— begin Input —

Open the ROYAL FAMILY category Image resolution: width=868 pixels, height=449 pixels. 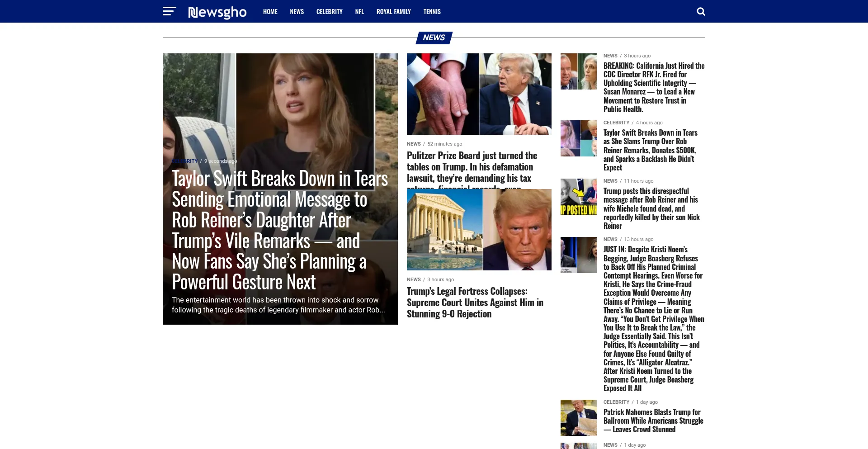(x=393, y=12)
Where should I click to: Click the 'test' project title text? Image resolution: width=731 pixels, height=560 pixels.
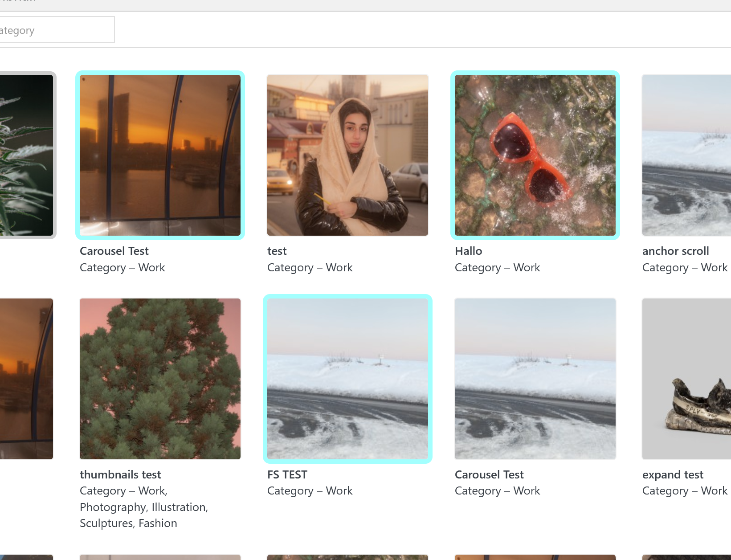pos(277,251)
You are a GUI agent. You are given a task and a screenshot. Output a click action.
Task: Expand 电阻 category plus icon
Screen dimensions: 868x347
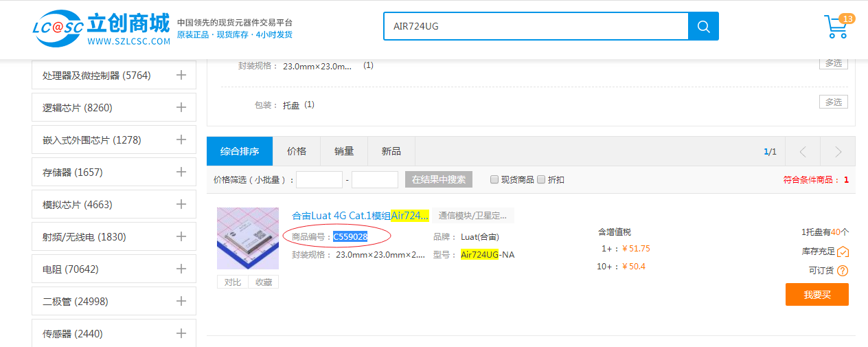(x=181, y=269)
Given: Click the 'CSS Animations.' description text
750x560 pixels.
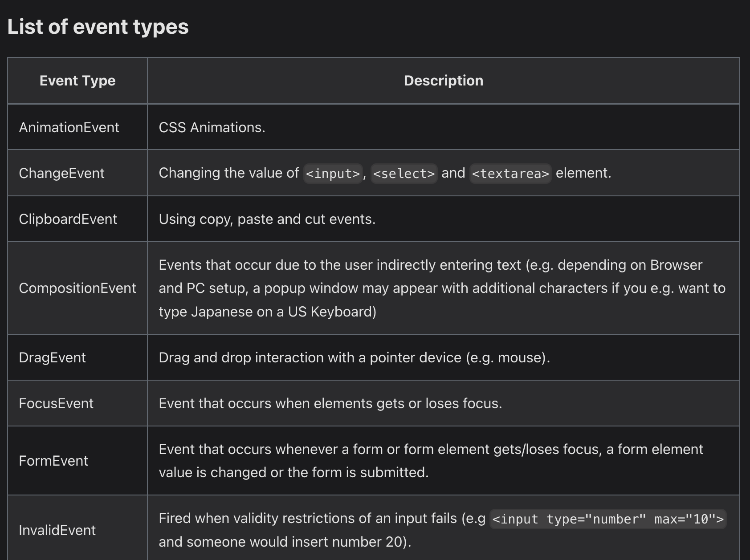Looking at the screenshot, I should click(x=212, y=127).
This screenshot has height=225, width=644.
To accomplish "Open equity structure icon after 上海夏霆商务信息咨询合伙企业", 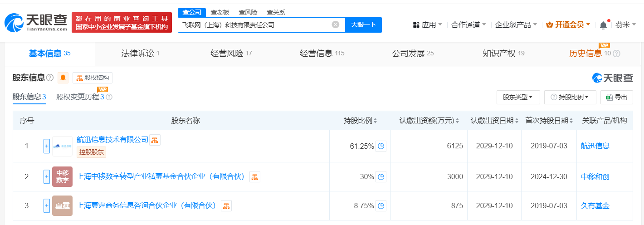I will pos(226,206).
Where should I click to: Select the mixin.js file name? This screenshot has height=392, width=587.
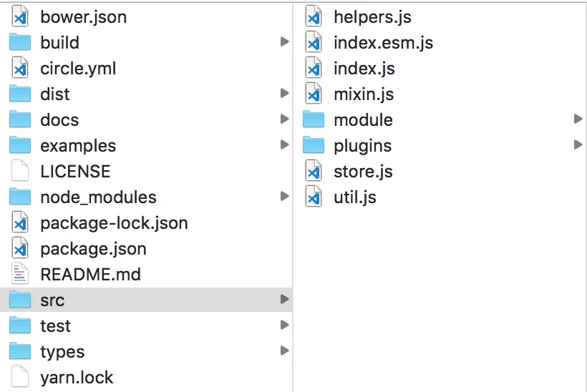coord(364,94)
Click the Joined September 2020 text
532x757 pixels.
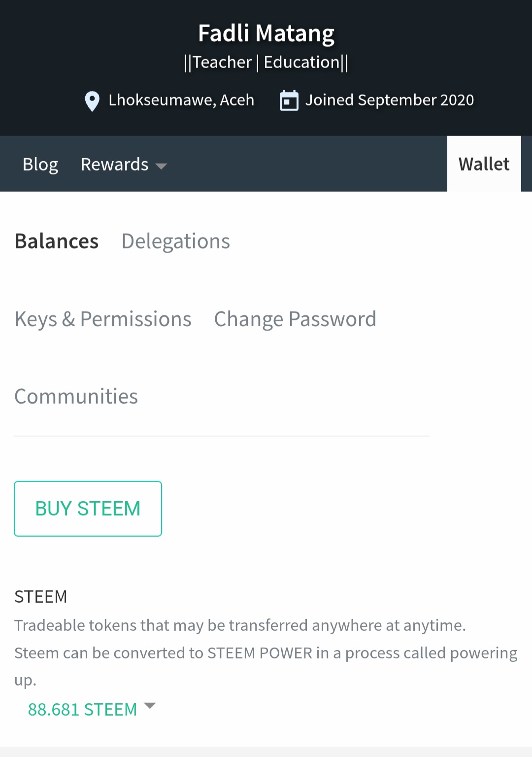click(x=389, y=100)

— end Input —

> _Stated problem_:
Transcribe the rows above word for word, from the line holding "Where should I click to: Select" through the last row, both included, leaving out the pictures.

> _Reply to the task_:
Where should I click to: Select the mixin.js file name? This screenshot has height=392, width=587.
coord(364,94)
Click the Joined September 2020 text
532x757 pixels.
click(x=389, y=100)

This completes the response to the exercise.